(Records from a data collection)

※ ※ ※

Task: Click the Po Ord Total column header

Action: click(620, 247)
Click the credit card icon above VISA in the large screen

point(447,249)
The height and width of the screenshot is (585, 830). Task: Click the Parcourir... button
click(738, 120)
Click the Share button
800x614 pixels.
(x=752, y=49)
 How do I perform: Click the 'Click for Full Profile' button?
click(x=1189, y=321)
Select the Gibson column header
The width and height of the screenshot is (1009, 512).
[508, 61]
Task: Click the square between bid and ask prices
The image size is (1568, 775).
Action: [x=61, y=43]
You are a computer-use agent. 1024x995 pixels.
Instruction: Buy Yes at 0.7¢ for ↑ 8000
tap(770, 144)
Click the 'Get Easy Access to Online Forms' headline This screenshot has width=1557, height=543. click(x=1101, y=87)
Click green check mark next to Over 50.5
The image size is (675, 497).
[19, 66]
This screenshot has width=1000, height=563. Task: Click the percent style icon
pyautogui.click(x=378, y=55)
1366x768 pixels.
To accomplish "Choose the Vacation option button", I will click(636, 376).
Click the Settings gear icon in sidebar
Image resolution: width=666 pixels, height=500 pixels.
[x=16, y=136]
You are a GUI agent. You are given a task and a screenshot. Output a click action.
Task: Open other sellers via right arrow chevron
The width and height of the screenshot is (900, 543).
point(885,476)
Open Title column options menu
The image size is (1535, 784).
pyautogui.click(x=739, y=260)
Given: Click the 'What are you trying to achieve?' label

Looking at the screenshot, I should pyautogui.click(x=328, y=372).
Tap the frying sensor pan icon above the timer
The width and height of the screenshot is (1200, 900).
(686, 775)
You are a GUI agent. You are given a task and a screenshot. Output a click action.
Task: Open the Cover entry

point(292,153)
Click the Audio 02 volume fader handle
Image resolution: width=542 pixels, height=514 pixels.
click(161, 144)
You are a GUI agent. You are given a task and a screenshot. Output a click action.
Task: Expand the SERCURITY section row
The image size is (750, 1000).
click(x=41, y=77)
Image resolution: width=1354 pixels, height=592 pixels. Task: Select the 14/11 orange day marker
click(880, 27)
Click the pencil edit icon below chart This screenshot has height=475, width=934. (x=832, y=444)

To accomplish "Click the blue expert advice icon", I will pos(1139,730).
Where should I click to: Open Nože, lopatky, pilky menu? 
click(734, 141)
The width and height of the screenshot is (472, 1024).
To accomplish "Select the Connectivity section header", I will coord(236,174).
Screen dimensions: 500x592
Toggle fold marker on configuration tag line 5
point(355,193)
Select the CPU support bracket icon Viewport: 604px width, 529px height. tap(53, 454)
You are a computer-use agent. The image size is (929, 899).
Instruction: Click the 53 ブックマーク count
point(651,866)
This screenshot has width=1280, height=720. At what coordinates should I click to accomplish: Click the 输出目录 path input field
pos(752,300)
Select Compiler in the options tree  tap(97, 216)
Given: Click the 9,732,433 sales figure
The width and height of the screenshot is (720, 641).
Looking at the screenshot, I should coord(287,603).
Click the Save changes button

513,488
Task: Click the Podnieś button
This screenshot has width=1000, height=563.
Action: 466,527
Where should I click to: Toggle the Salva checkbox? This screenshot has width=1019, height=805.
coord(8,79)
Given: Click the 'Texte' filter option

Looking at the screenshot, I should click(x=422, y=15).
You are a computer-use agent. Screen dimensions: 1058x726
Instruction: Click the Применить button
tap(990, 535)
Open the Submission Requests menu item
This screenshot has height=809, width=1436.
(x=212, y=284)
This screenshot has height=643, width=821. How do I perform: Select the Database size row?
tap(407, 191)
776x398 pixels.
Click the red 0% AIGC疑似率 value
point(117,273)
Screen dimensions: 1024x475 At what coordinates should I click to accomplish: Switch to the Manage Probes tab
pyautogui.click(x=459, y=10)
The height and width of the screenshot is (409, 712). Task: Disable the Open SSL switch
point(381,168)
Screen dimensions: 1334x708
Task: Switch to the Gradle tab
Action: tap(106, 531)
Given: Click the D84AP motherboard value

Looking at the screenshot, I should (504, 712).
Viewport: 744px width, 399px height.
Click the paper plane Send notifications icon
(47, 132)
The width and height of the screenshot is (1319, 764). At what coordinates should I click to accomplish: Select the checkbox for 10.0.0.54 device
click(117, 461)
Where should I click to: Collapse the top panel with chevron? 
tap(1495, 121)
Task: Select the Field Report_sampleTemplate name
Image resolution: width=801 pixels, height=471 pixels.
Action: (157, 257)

※ ※ ※

▶ **BRIEF**
For the string "section", go through the entries above and copy each line where it occurs.

▶ **OUTPUT OF THE TASK**
Task: Expand the SERCURITY section row
To accomplish "Select the Connectivity section header", I will coord(236,174).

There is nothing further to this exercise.